—¿Se puede saber qué coño hace en su despacho si son cerca de las nueve?
—¡Joder, pues trabajar! Arreando con el informe de los hechos antes de que lo escriba a su manera el inspector Moliner.
—Serénese, Fermín; este caso es nuestro aunque tengamos que linchar a los culpables como demostración.
—¡Joder, no estaría tan mal! ¿Por qué me ha llamado?
—Para invitarlo a cenar. ¿Qué me dice?
—Que sí, a ver qué demonio le voy a decir.
—Si tiene que hacer un sacrificio...
—Usted sabe que un sacrificio de vez en cuando templa el carácter, fortalece el espíritu, anima a ser mejor.
—En ese caso, hágalo, creo que es usted francamente mejorable.
Oí su aguardentosa risa intentando ser reprimida.
—Le recojo en media hora —dije, y colgué.
Bueno, ¿me había puesto tan elegante para cenar con un compañero de trabajo con el cual jamás se me ocurriría ligar? La respuesta era: no. Me había puesto tan elegante porque necesitaba limpiar de mí los últimos retazos de delito, de muerte, de sospecha y culpabilidad. Y oler bien, también necesitaba oler bien.
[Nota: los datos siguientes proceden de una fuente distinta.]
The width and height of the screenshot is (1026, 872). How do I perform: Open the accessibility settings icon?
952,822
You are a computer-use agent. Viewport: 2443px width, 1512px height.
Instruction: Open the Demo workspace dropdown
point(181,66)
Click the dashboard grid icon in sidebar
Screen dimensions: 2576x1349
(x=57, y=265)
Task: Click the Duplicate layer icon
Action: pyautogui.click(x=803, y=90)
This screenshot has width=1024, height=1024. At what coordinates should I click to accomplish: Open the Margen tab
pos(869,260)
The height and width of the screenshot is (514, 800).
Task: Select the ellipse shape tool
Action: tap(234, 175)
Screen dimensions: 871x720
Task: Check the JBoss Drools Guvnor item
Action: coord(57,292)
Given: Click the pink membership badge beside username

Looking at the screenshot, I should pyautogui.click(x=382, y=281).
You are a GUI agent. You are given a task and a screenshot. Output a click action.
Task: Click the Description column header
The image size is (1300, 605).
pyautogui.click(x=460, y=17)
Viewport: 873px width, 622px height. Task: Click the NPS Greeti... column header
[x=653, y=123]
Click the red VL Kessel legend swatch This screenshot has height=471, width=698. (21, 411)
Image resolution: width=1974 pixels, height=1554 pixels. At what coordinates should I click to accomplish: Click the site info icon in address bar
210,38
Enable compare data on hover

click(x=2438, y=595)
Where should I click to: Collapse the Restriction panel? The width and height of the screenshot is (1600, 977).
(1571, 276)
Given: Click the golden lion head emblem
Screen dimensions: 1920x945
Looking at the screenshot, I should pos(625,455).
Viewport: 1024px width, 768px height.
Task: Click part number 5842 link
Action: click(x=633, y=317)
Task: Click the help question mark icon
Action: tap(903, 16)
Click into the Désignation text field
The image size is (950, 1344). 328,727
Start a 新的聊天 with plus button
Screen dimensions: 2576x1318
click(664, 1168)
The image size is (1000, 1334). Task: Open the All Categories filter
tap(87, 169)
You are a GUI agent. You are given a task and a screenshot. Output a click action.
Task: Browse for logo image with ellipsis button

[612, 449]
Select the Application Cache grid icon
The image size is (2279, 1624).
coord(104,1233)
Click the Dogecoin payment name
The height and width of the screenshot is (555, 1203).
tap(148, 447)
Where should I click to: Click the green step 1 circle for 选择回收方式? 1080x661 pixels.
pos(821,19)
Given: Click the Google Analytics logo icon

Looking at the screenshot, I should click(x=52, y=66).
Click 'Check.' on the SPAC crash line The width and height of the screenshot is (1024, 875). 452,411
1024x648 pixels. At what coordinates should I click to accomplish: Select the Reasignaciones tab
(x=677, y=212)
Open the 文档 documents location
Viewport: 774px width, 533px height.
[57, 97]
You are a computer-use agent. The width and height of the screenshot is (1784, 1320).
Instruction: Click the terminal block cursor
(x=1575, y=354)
El hecho de cenar con el subinspector no era en absoluto circunstancial. Los dos vivíamos solos y nos conocíamos desde hacía tiempo. Habíamos conservado sin embargo la costumbre de intentar intimar lo menos posible; lo cual es absolutamente civilizado. Aquella noche hablaríamos sin duda de la complejidad existente en las relaciones humanas. Nuestros comentarios se extenderían sobre los ex esposos que se avienen a colaborar, las amantes justicieras, los maridos abandonados, las esposas despechadas en trance de recuperación. Con temas semejantes, era casi seguro que no llegaríamos a ninguna conclusión, a no ser aquella tan obvia de que en el mundo es creciente la soledad. Por supuesto, la soledad del subinspector y la mía no tenían nada que ver con las soledades forzosas que la gente se ve obligada a aguantar. No todo el mundo podía entrar en nuestro selecto club. Ni hablar, para eso es imprescindible un cierto back-ground , un soplo de savoir-faire , una pizca de numerus clausus . No forma uno parte de la élite de los solitarios así como así.
En fin, sea como fuere, resultó una velada divertida. Garzón ponderó mi belleza y yo ensalcé su sentido del deber. Después, acabamos comiendo jamón ibérico en una tasca de la Barceloneta, siguiendo su elección. Dijo que si llegaba a encontrarse con alguien de la jet, le sentaría mal la cena, y en un restaurante popular parecíamos estar a cubierto de tal riesgo. De cualquier manera, el vino era glorioso, la concurrencia honesta y el jamón exquisito. Habíamos resuelto un caso y salvado la piel. La noche estaba tibia y cerca se encontraba el mar Mediterráneo. Me llegaba el olorcillo amable del perfume que me había puesto en las muñecas mezclado con los efluvios del vino y el café. Nunca se me hubiera ocurrido aspirar a algo más.